## SHORT EXERCISE
Rewrite the records from the line with "The image size is (326, 202)." to the line with "Action: click(164, 85)", replacing "Monthly Membership" with "Annual Membership" and leaving everything else unchanged. Leave the pictures out of your answer.
* Begin *
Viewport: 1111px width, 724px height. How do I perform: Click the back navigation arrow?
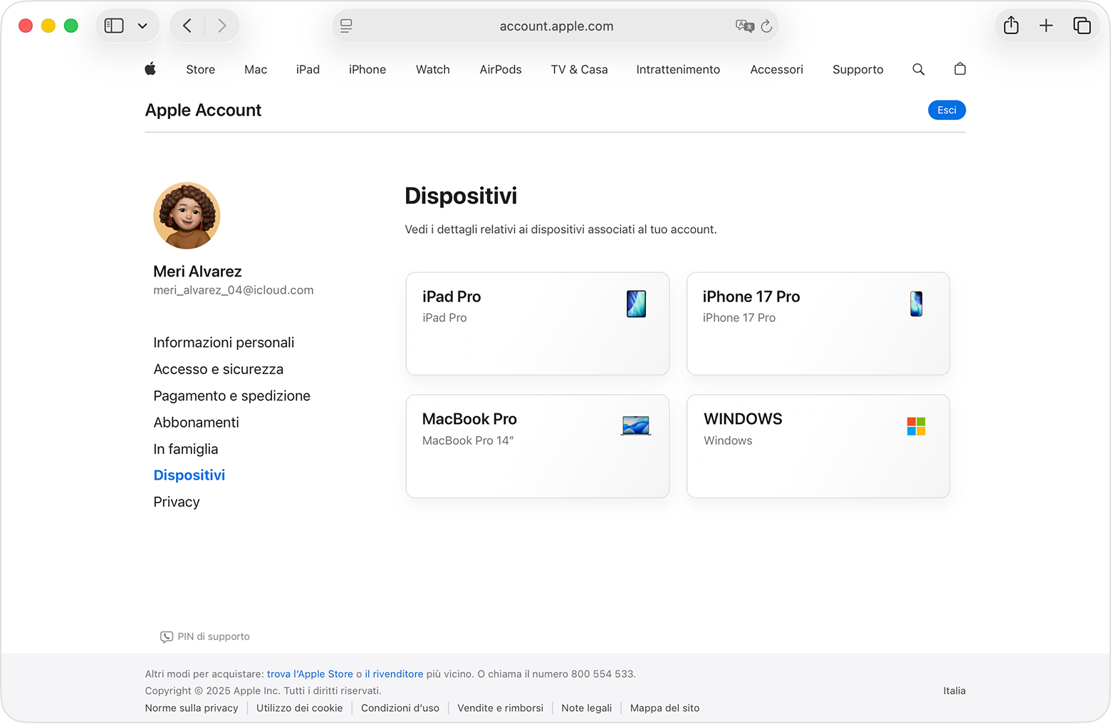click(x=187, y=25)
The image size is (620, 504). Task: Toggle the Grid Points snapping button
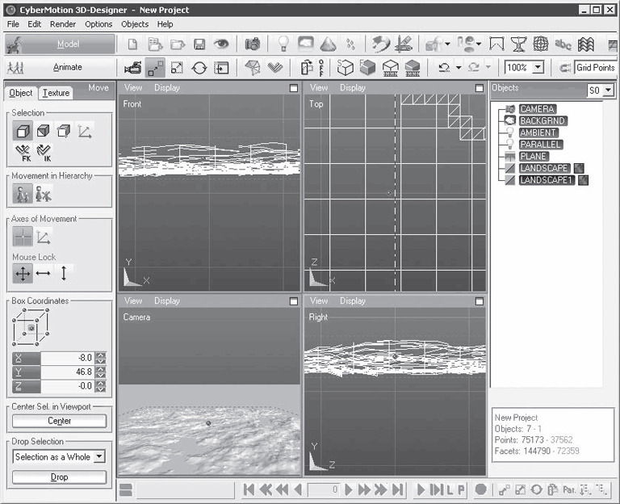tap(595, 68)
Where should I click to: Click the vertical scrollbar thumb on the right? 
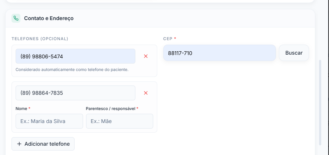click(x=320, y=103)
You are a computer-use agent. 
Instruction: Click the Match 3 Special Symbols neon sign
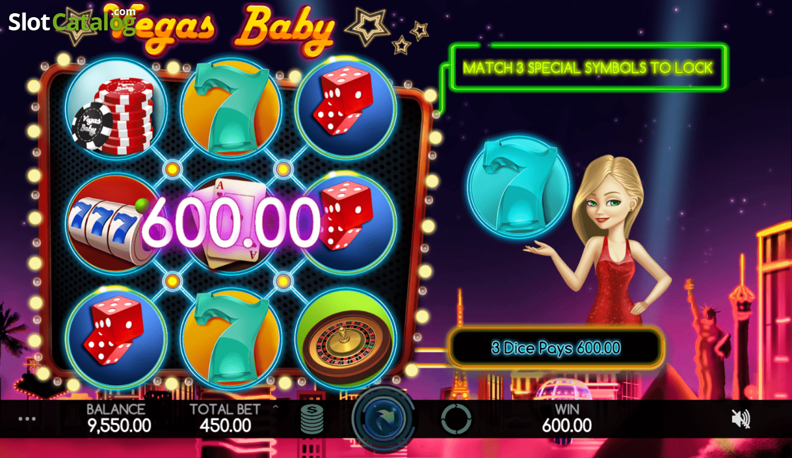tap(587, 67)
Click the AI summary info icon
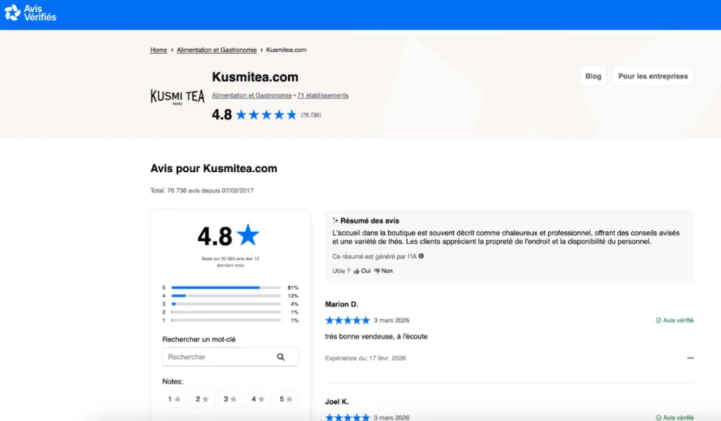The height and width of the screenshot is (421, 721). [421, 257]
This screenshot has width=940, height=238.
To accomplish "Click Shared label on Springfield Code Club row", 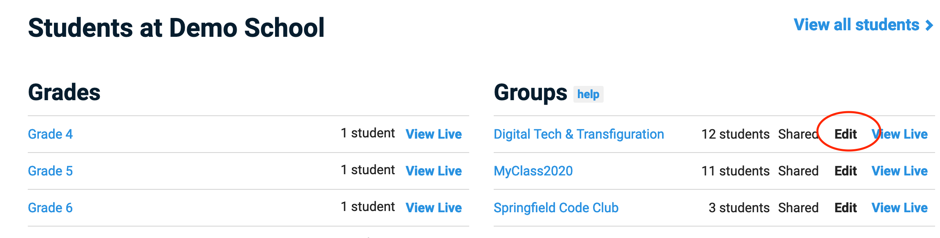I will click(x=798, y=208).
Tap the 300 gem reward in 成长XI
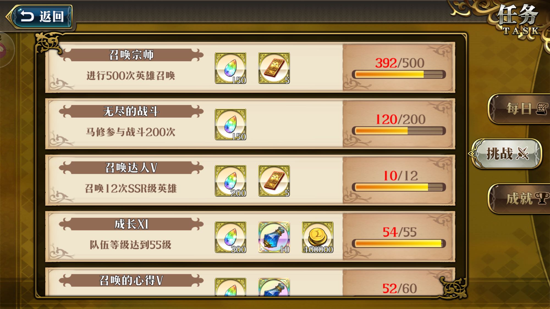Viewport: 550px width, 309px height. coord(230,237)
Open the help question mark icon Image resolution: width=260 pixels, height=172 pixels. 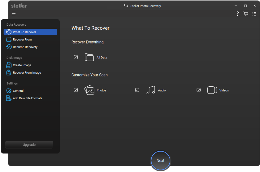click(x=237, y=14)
* End *
* Begin *
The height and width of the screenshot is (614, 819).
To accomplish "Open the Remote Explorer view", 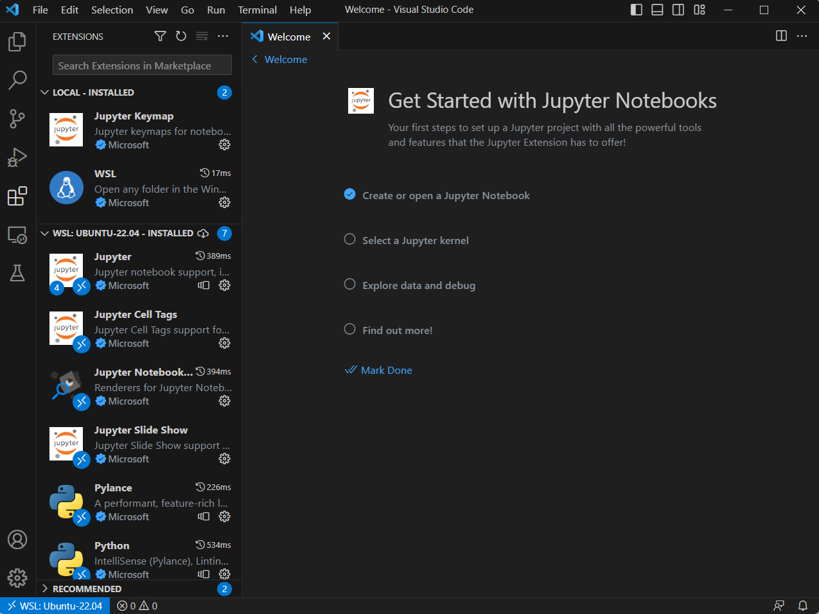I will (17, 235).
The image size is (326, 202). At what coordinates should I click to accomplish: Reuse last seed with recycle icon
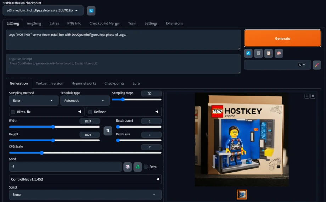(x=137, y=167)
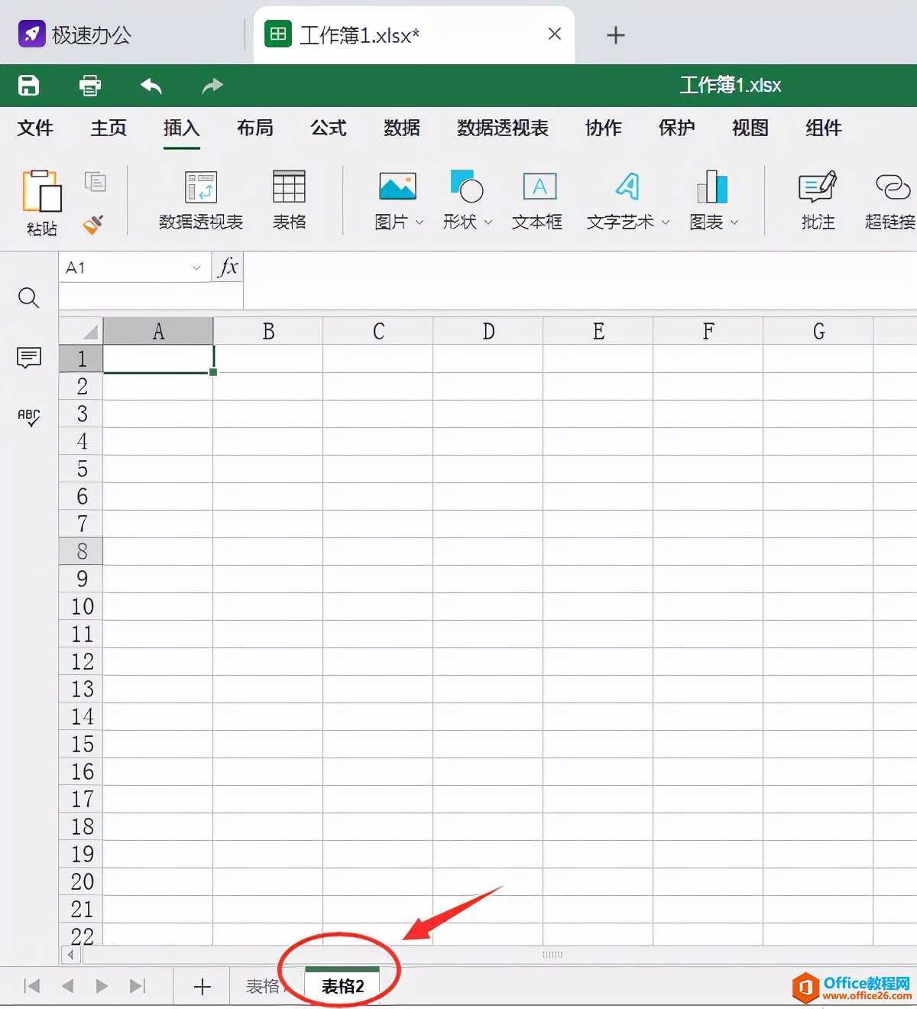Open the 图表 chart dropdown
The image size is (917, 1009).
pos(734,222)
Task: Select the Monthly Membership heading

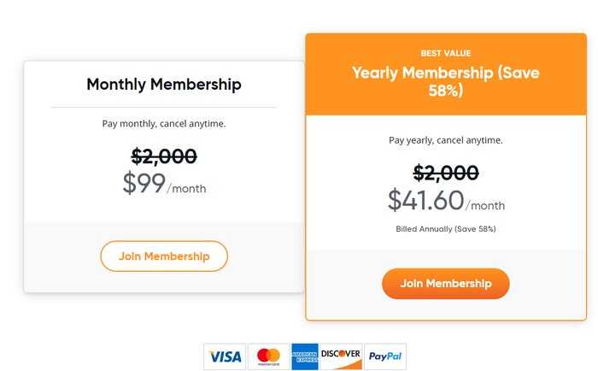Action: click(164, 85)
* End *
## EXERCISE RESULT
The image size is (326, 202). At what coordinates should I click to accomplish: Reuse last seed with recycle icon
(x=137, y=167)
Open the 图表 chart dropdown
The image size is (917, 1009).
pos(734,222)
Task: Select the Annual Membership heading

Action: click(164, 85)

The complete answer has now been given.